Record set section start

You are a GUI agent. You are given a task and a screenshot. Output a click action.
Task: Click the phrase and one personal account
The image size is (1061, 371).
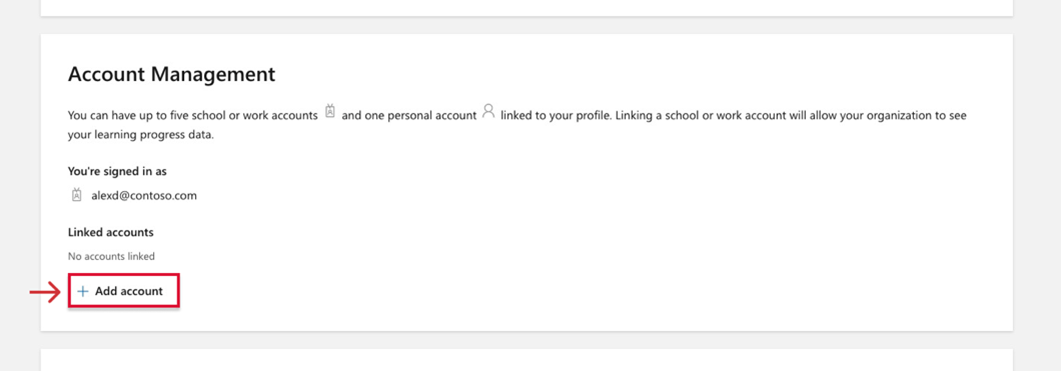click(x=409, y=115)
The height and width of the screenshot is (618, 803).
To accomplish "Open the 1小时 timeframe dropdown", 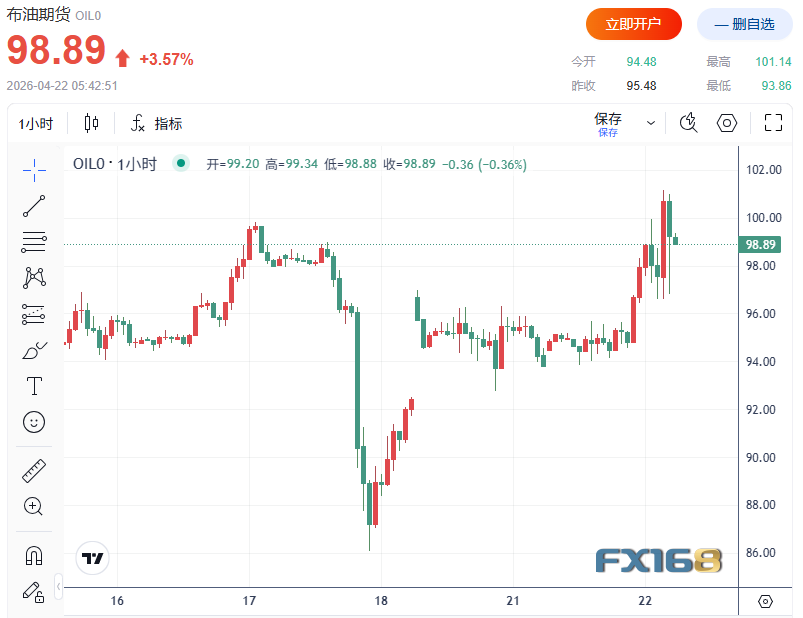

Record set section end

**Your goal:** Repeat the records exactly, without the pictures.

**Response to the exercise:**
You are a GUI agent. You are given a task and a screenshot. Output a click action.
Task: Click the phrase and one personal account
The image size is (1061, 371).
click(x=409, y=115)
The height and width of the screenshot is (618, 803).
To accomplish "Open the 1小时 timeframe dropdown", 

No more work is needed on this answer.